§ Problem requirements: Rewrite the part of the data that opens with the line containing "Where should I click to: Click the Create" and runs through the end of the data, keeping all wording but multiplying each coordinate in the answers by 2.35 and rounding to whole numbers, with halves rounded up. Omit the pictures from your answer.
**** Given records ****
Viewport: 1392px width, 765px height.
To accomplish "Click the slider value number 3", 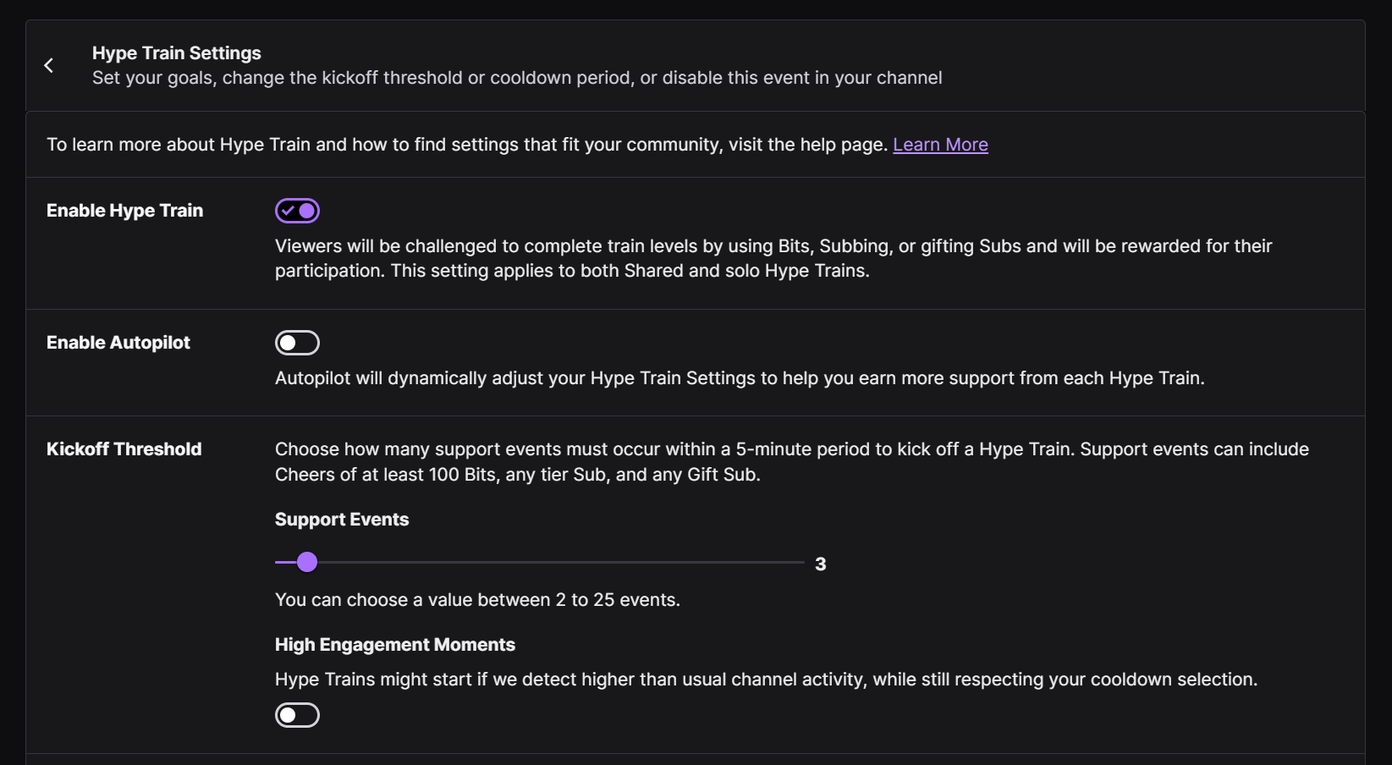I will pos(820,564).
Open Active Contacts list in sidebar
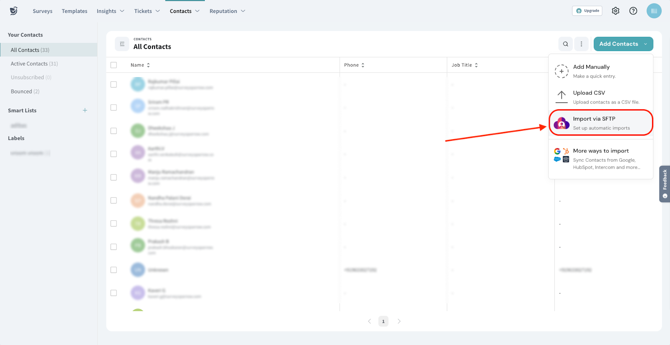Image resolution: width=670 pixels, height=345 pixels. tap(34, 64)
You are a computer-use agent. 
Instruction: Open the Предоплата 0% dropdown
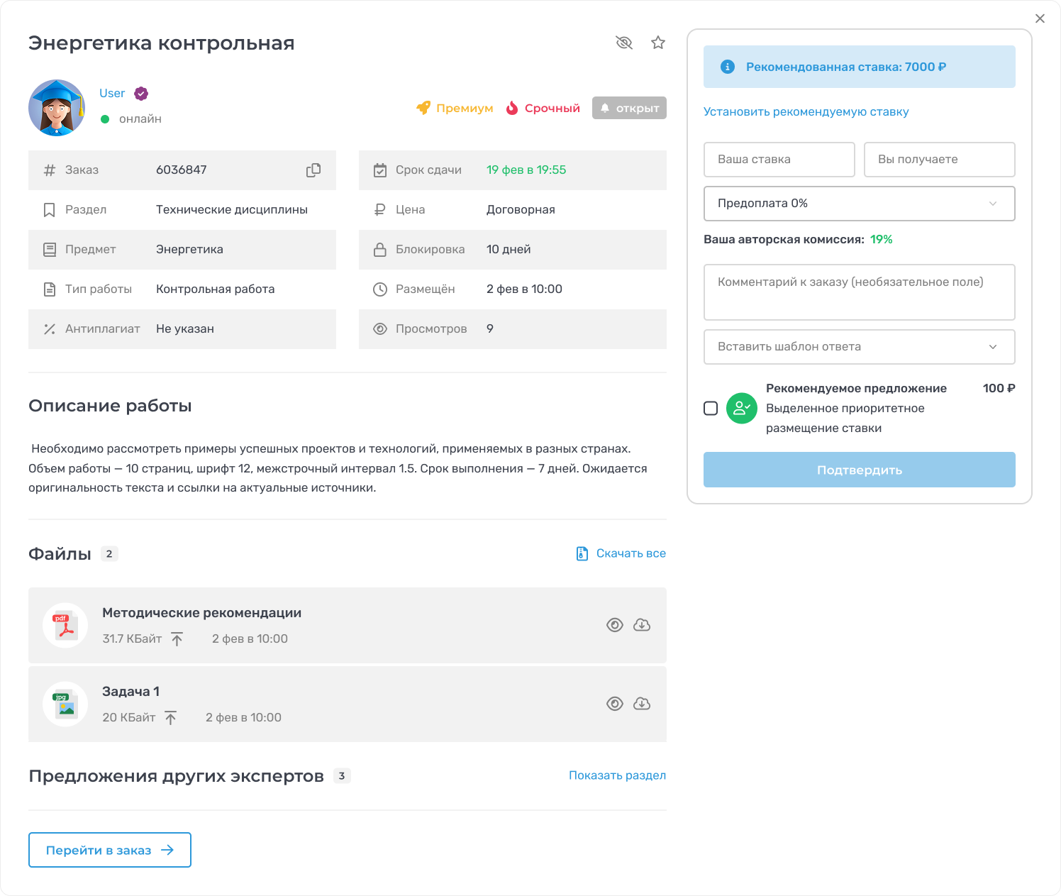[859, 204]
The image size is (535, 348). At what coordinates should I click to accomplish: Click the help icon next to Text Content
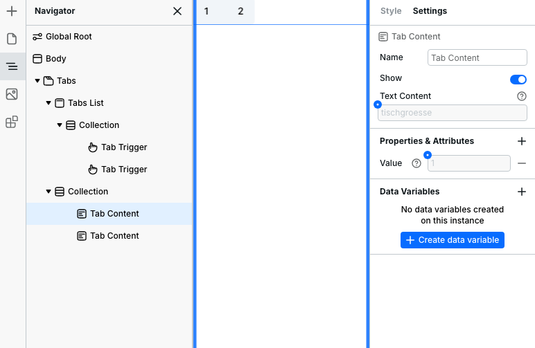(x=522, y=96)
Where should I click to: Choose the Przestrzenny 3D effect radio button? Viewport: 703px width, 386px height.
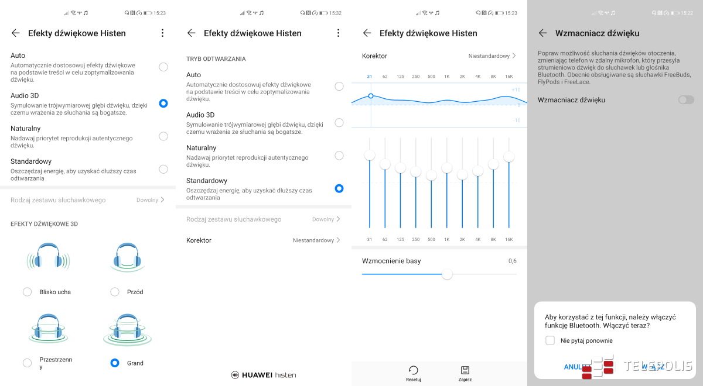27,363
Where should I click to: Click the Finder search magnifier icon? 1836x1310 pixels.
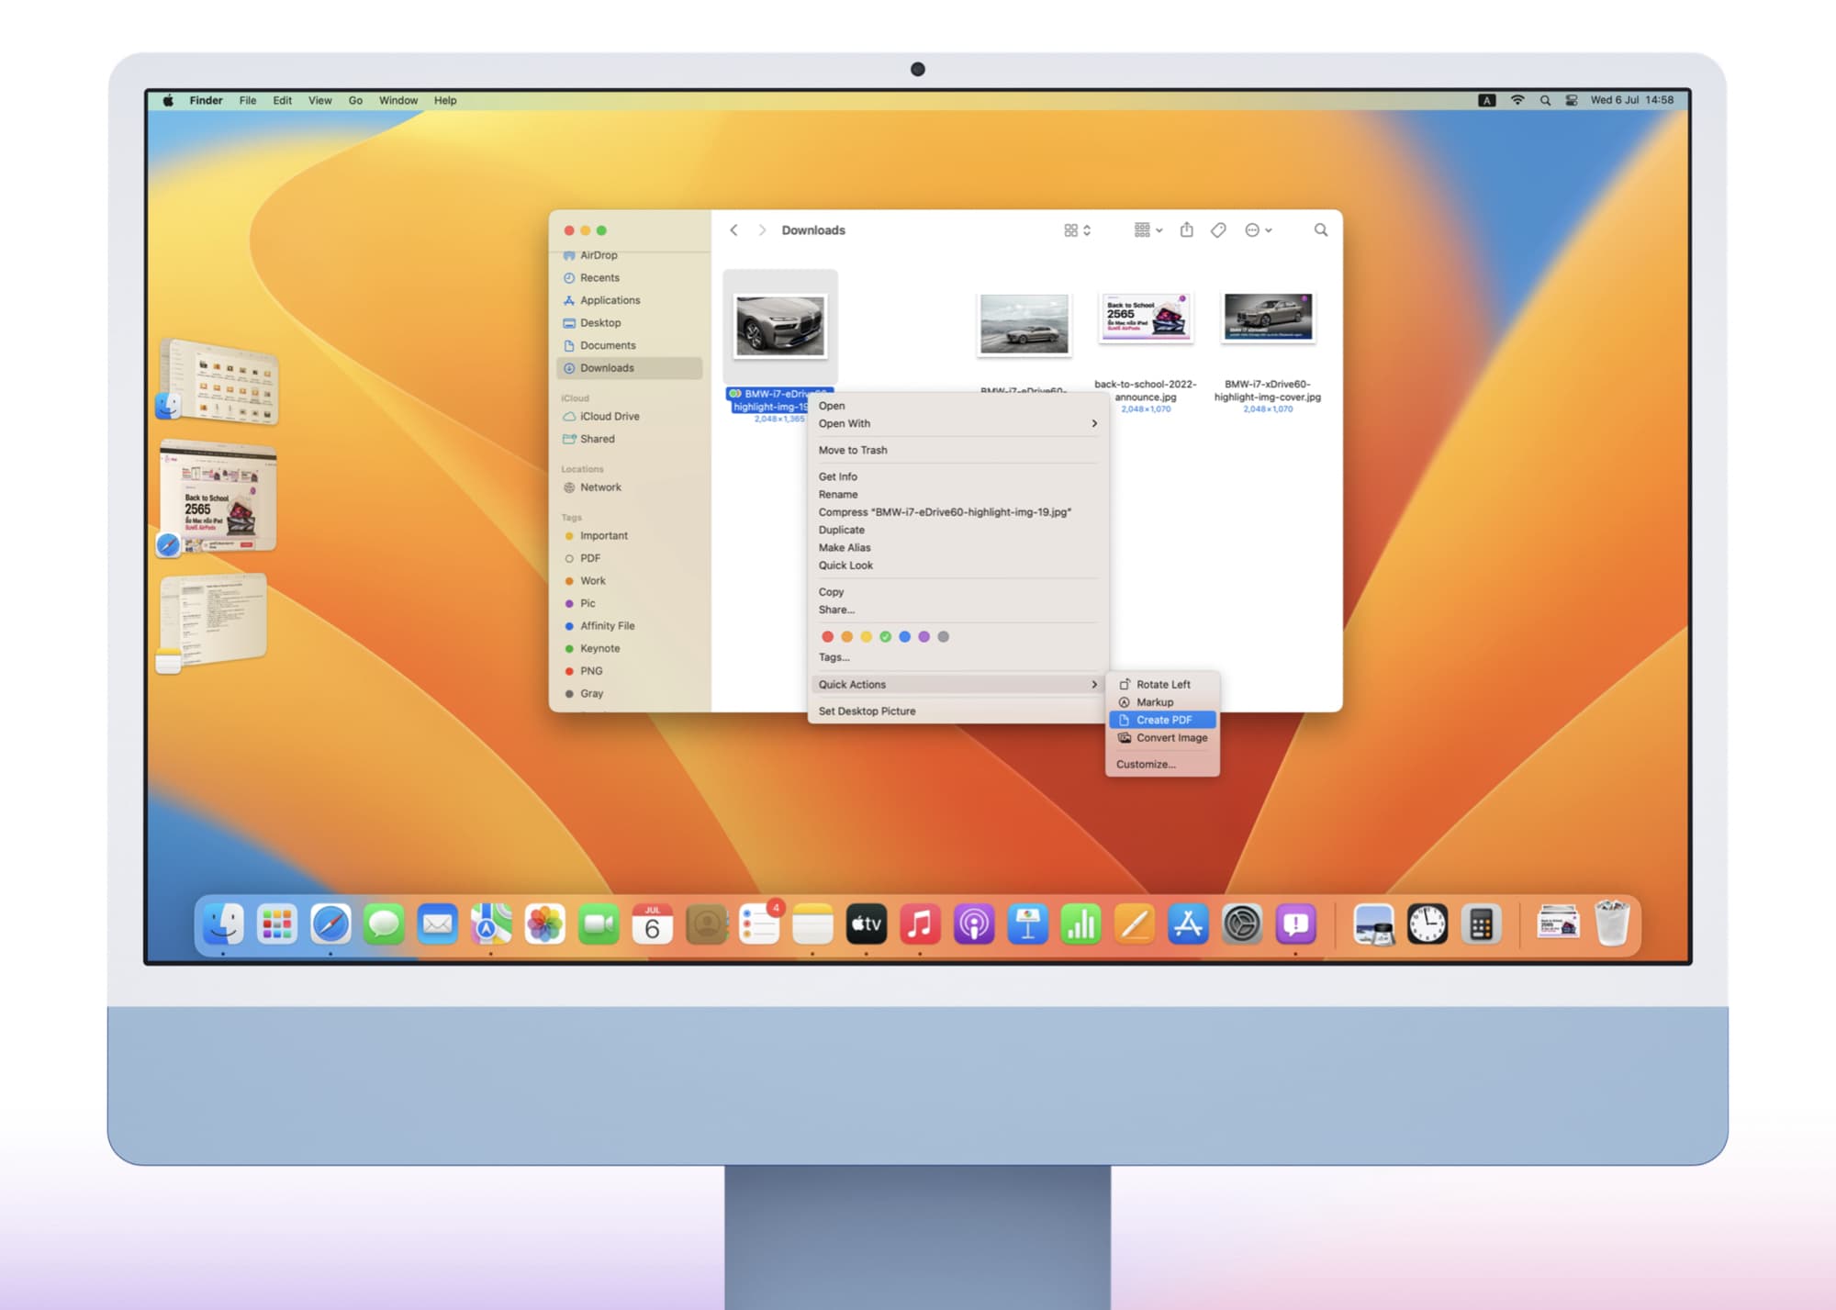click(1320, 230)
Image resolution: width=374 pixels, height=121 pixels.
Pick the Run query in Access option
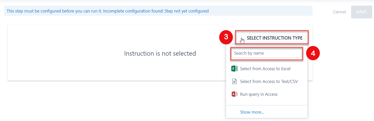coord(259,94)
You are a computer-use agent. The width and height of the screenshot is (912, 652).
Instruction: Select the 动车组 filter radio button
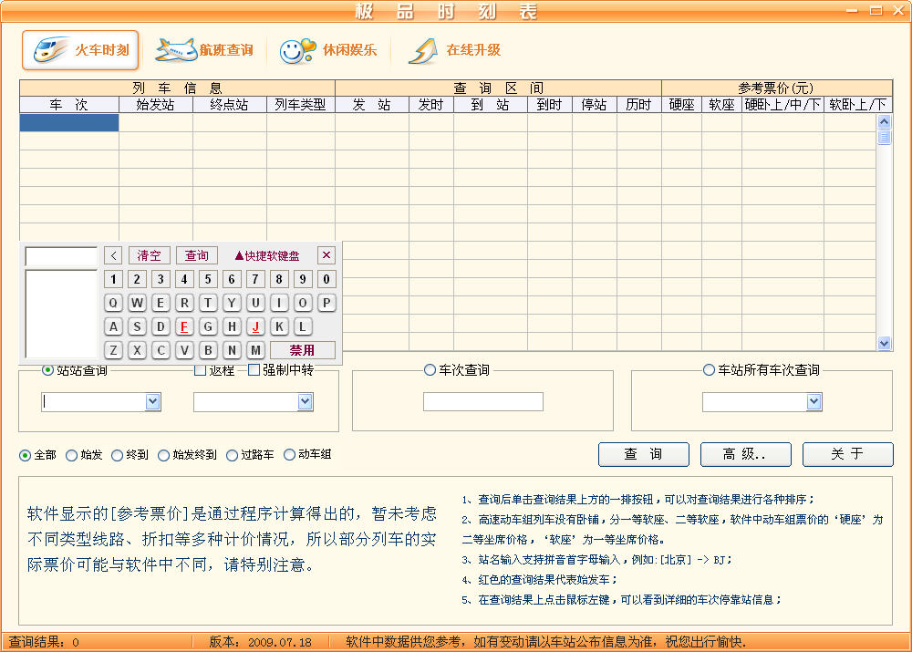[290, 454]
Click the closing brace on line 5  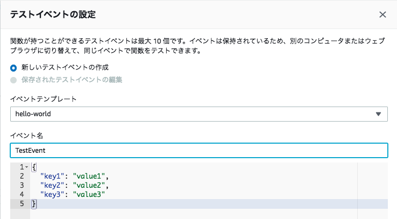(x=34, y=204)
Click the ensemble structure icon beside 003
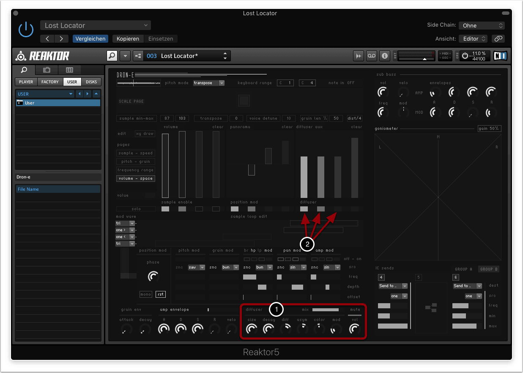 (x=138, y=56)
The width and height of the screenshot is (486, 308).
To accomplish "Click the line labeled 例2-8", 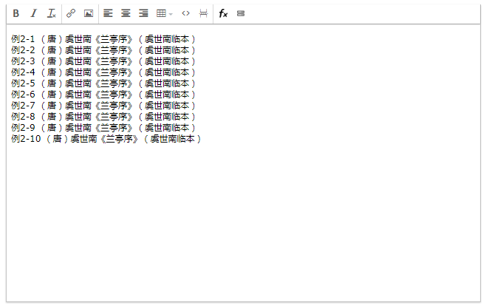I will pos(103,116).
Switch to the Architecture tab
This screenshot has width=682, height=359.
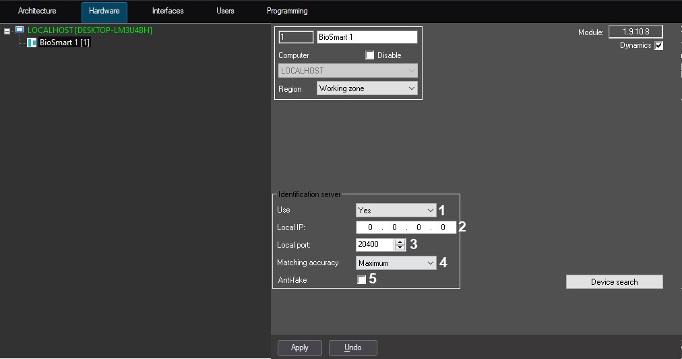(37, 11)
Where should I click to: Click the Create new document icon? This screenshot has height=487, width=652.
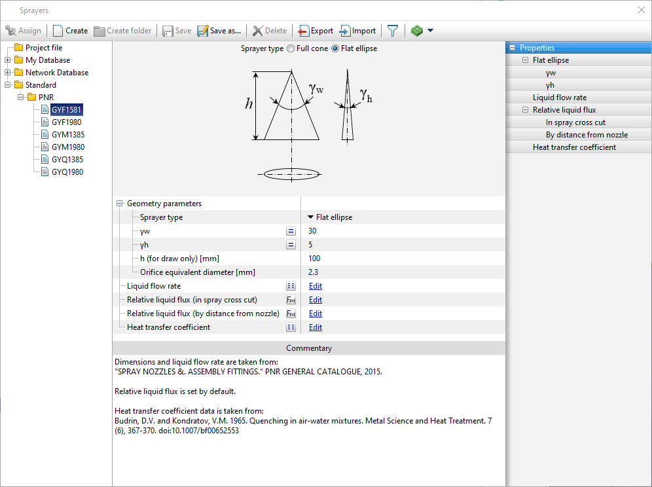(x=58, y=31)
****
§ Completed exercise:
Where should I click to: Click the Create new document icon? This screenshot has height=487, width=652.
(x=136, y=73)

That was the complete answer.